MISCELLANEOUS PROVISIONS. The following miscellaneous provisions are a part of this Guaranty:
Amendments. This Guaranty, together with any Related Documents, constitutes the entire understanding and agreement of the parties as
to the matters set forth in this Guaranty. No alteration of or amendment to this Guaranty shall be effective unless given in writing and
signed by the parry or parties sought to be charged or bound by the alteration or amendment.
Attorneys' Fees; Expenses. Guarantor agrees to pay upon demand all of Lender's costs and expenses, including Lender's reasonable
attorneys' fees and Lender's legal expenses, incurred in connection with the enforcement of this Guaranty. Lender may hire or pay
someone else to help enforce this Guaranty, and Guarantor shall pay the costs and expenses of such enforcement. Costs and expenses
include Lender's reasonable attorneys' fees and legal expenses whether or not there is a lawsuit, including reasonable attorneys' fees and
legal expenses for bankruptcy proceedings (including efforts to modify or vacate any automatic stay or injunction), appeals, and any
anticipated post - judgment collection services. Guarantor also shall pay all court costs and such additional fees as may be directed by the
court.
Caption Headings. Caption headings in this Guaranty are for convenience purposes only and are not to be used to interpret or define the
provisions of this Guaranty.
Governing Law. This Guaranty will be governed by federal law applicable to Lender and, to the extent not preempted by federal law, the
laws of the Commonwealth of Pennsylvania without regard to Its conflicts of law provisions.

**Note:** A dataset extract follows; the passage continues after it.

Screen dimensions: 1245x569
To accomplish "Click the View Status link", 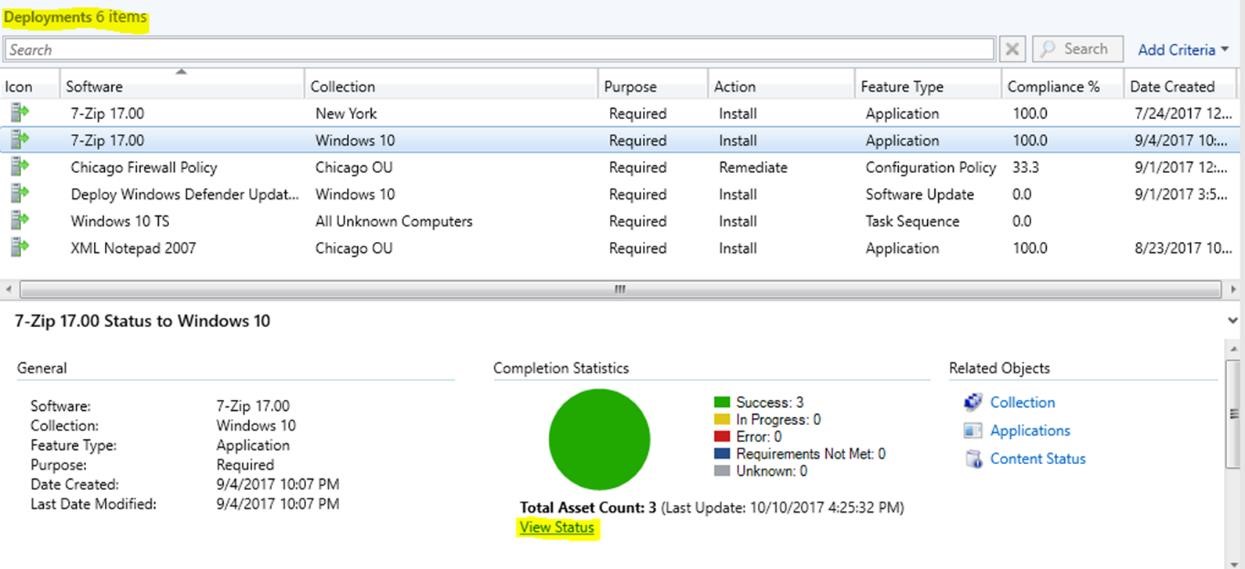I will [x=557, y=528].
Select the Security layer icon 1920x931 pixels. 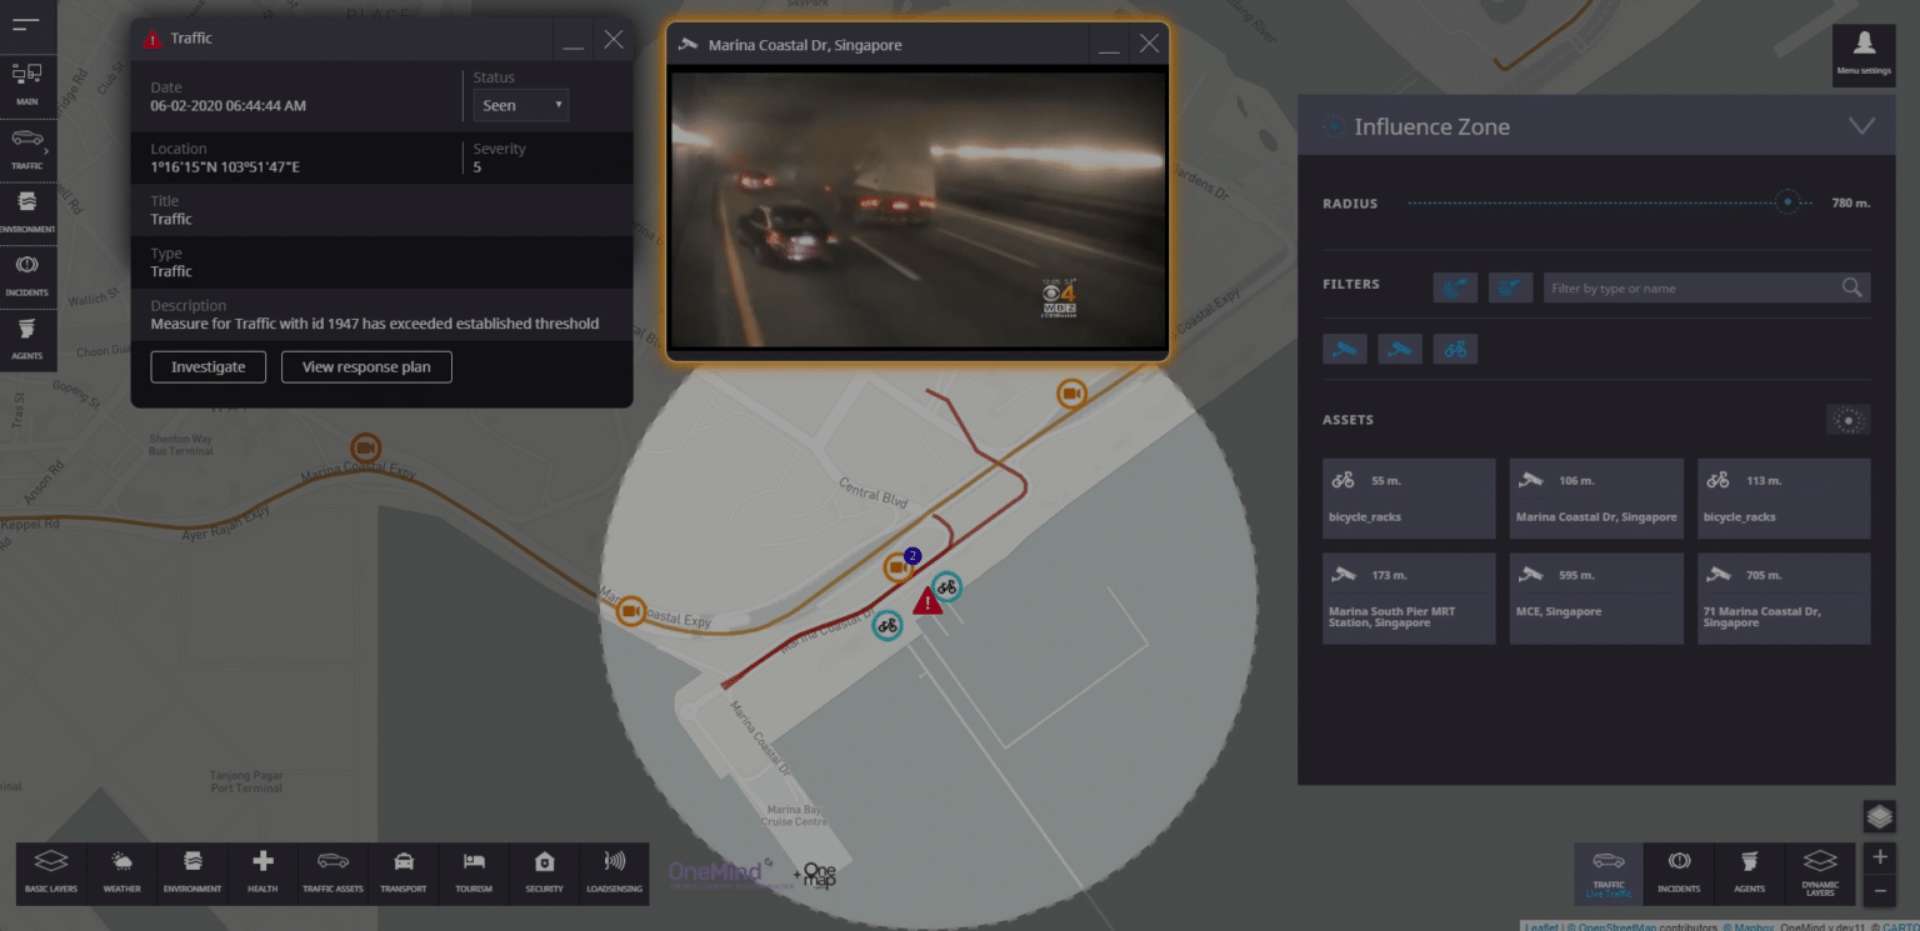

Choice of Venue. If there is a lawsuit, Guarantor agrees upon Lender's request to submit to the jurisdiction of the courts of Cumberland
County, Commonwealth of Pennsylvania.
Integration. Guarantor further agrees that Guarantor has read and fully understands the terms of this Guaranty; Guarantor has had the
opportunity to be advised by Guarantor's attorney with respect to this Guaranty; the Guaranty fully reflects Guarantor's intentions and parol
evidence is not required to interpret the terms of this Guaranty. Guarantor hereby indemnifies and holds Lender harmless from all losses,
claims, damages, and costs (including Lender's attorneys' fees) suffered or incurred by Lender as a result of any breach by Guarantor of the
warranties, representations and agreements of this paragraph.
Interpretation. In all cases where there is more than one Borrower or Guarantor, then all words used in this Guaranty in the singular shall
be deemed to have been used in the plural where the context and construction so require; and where there is more than one Borrower
named in this Guaranty or when this Guaranty is executed by more than one Guarantor, the words "Borrower" and "Guarantor"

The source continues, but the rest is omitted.